Author: Alan Cooper
Recommendation: An interesting read for software developers who do user interface design.
Summary: The Inmates are Running the Asylum spends most of its pages expounding on the importance of interaction design and provides insight into some interesting techniques interaction designers use to create user interfaces.
Reactions: I've been highly recommended this book, and to my surprise actually found the reading going at a good pace, whereas I tend to drag my feet a lot with non-fiction books. This book is a bit repetitive in its message, but since it's written in a fairly entertaining manner, the reading goes smoothly.
Beware, if you are a software engineer reading this book. The author does not take kindly to programmers in this tome despite being one himself. His stereotypical approach to programmers did rub me the wrong way as I was reading the book for being overly stereotypical and condescending. Cooper calls developers "Homo Logicus" for seeking complex problems and insists that most programmers emphasize with the computer they are programming rather than with the users. Certainly there are grains of truth to both of these statements, but I would certainly not agree with all the claims presented in the book to the extent they have been expounded.
Most of the book goes to show how programmers are the last people who should be designing the software interaction and how programmers have fostered a lot of unusable software on the poor humans already. The last fact is hard to argue as there IS a lot of bad software out there, but I would personally claim programmers get affected by bad software just as much as anyone else and I would have really liked a little less vilification on that point.

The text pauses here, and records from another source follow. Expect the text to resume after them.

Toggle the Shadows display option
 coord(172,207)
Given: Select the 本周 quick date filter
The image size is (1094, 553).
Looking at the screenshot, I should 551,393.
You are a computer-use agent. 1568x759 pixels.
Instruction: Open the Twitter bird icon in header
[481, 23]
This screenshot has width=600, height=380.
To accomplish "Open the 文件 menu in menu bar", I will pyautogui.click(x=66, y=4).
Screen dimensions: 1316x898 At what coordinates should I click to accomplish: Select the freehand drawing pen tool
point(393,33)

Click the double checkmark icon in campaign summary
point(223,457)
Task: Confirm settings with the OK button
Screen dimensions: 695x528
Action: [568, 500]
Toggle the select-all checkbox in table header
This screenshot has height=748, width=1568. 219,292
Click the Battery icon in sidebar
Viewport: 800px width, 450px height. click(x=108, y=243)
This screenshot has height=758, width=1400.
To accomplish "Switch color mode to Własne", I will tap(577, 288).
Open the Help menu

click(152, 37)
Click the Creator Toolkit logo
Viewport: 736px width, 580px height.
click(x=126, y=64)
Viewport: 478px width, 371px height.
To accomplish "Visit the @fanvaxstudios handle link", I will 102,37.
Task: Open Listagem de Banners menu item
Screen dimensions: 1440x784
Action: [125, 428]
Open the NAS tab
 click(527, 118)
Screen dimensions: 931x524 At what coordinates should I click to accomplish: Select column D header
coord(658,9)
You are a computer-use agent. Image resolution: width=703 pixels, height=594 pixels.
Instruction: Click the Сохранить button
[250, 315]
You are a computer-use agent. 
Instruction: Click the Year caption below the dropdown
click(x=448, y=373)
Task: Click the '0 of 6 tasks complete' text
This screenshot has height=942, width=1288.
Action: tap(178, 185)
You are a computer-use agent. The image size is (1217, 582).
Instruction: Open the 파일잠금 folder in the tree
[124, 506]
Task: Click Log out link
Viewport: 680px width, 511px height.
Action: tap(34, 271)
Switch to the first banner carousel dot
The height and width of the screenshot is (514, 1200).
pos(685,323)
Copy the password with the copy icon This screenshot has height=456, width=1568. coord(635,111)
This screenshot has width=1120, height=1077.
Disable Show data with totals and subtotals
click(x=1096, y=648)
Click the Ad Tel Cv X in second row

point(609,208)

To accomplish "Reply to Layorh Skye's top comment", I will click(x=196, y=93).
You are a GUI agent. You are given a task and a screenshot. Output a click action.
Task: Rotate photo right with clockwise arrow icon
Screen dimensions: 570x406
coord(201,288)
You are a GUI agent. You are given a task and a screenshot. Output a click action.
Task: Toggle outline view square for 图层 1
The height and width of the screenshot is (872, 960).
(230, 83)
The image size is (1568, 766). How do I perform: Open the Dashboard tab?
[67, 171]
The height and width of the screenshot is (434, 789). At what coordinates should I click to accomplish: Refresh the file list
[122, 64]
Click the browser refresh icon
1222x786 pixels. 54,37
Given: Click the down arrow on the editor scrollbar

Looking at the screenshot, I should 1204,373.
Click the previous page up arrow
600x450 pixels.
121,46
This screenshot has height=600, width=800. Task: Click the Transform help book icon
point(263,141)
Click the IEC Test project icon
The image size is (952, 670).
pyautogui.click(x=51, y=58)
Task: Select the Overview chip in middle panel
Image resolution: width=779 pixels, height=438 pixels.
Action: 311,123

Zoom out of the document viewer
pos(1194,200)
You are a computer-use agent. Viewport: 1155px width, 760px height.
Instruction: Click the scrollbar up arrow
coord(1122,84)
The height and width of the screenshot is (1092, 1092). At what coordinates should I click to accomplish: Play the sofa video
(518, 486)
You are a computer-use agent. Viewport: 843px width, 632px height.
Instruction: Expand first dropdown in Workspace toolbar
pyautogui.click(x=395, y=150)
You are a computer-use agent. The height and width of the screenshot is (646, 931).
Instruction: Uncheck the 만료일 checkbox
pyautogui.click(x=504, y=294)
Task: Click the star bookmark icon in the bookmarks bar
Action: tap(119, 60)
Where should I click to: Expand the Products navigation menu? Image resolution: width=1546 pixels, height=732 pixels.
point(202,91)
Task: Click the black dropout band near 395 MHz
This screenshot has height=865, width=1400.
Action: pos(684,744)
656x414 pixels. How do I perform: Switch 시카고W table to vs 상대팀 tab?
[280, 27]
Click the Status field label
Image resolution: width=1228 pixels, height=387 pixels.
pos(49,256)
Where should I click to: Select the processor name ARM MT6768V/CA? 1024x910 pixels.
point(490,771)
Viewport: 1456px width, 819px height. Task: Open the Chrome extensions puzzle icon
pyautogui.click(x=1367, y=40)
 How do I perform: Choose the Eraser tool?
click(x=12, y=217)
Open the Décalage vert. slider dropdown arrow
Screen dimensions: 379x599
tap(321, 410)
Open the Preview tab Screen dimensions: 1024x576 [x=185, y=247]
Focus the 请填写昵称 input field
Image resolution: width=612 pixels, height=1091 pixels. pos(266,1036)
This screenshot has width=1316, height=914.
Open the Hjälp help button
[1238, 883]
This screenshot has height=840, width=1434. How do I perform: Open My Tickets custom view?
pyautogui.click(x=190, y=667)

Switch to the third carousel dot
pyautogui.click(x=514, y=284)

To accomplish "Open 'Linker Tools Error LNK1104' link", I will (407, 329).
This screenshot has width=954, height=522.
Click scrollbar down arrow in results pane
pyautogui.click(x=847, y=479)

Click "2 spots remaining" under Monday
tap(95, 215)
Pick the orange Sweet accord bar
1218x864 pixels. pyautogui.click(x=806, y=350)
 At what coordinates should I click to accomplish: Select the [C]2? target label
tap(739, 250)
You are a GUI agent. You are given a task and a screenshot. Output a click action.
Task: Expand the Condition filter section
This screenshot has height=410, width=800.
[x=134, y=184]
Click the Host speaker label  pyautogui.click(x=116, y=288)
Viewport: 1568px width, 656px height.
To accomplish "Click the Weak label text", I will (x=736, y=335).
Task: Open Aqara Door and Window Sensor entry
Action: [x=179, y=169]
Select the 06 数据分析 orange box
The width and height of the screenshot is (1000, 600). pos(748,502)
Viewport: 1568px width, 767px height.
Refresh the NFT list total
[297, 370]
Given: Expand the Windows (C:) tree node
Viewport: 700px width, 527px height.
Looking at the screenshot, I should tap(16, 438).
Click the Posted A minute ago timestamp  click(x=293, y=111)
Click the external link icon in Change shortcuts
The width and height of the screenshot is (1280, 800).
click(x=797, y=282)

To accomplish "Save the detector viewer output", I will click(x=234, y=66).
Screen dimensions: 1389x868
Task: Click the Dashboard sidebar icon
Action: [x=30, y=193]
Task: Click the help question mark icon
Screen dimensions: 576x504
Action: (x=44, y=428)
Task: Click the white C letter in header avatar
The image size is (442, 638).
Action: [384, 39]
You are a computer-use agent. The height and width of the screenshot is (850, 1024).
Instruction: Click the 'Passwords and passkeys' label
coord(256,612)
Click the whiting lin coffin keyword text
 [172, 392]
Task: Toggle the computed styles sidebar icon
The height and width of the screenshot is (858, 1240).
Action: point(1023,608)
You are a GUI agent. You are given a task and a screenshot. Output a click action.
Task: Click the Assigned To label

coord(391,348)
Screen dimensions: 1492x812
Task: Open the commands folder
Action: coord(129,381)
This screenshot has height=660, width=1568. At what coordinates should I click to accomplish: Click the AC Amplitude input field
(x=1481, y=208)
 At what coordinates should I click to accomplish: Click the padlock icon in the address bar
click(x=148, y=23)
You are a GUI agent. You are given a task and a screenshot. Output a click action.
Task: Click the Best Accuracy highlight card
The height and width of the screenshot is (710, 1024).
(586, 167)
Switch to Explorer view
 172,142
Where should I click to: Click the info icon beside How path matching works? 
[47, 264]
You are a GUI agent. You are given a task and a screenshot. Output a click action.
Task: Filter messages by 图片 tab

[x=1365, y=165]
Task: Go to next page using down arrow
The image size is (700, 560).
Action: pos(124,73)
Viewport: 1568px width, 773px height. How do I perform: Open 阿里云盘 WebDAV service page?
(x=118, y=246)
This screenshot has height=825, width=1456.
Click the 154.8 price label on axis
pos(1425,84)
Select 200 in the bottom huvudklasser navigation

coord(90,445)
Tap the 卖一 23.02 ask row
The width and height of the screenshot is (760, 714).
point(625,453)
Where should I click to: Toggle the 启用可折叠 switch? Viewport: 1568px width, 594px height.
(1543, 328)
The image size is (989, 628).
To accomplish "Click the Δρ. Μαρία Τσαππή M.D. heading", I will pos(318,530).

The author's primary suggestion in the book is to institute a mandatory design phase for each software project that happens before any programming is done and is completed entirely by a team trained in interaction design. This idea does seem to have merit and I found it fairly interesting to read the 3 chapters where Cooper describes the types of techniques interaction designers use to create interaction specifications. In particular he goes into detail on specifying personas, goal-oriented design, and creating scenarios.
The book is a bit dated, having been published in 2004. Some particular references are especially amusing as they are forward looking. For example, he bemoans a lack of a mail system that would thread pieces of mail together based on replies and speaks of Apple needing that one good product to turn its luck around. Overall though, the book presented some food for thought and I feel that reading the book made me question how I approach certain design decisions myself. I would definitely recommend it to others interested in the subject of user interaction design.